Building the strategic agenda for data products at Reece, however, requires we evolve our instincts. Knitted in industry observations of barriers to digital transformation are the challenges organizations must surmount when it comes to data & AI investment — with frequent calls for addressing culture and capability at the root of change.

Experience highlights that data accessibility is a confounding factor: the ease with which anyone with a laptop can become a data practitioner — may at the same time mask what it takes for organisational mastery. So teams often assume well-trodden product frameworks work the same for delivering data products, only to be surprised at outcomes that fall short of expectations.

The look of data product misspecification. Photo by Matthew Henry on Unsplash

It has, suffice to say, been a year of trying, learning from mistakes, and finding ways to turn instinct into substance, then substance into execution. Here are some perspectives I’ve gathered along the way.
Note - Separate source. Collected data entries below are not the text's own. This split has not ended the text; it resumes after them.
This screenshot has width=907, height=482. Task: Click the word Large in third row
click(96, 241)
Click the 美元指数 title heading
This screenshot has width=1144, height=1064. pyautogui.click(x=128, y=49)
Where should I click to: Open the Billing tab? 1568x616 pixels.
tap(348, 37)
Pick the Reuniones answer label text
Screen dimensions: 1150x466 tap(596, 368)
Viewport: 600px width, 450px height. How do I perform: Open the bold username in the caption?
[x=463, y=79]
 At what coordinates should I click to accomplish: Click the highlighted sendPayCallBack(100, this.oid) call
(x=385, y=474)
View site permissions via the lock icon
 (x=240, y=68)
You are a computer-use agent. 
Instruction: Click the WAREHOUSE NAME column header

Good data and smart machines aren’t enough

Data-enabled strategy is about making decisions smarter and faster, in a way that generates business advantage. As technologists, our instincts quickly gravitate to the ‘smart’ and ‘fast’: data capturing the depth and richness of our business, and near-limitless possibilities with cloud and ML infrastructure.

But there is a third, perhaps less-emphasised element, related to the decision-making itself. Decisions, to suggest a simple definition, are the output of reasoning through input information. While the need for quality data and sound technology remains, it is an organisation’s capacity to reason that decides its strategic success.

To unlock value from data, we must understand our (own) decisions

An intrinsic part of modern product execution is user feedback, whereby iterative development relies on feedback such that each iteration is improved on the last. In this, a core assumption is that the feedback received makes the next iteration better than the last.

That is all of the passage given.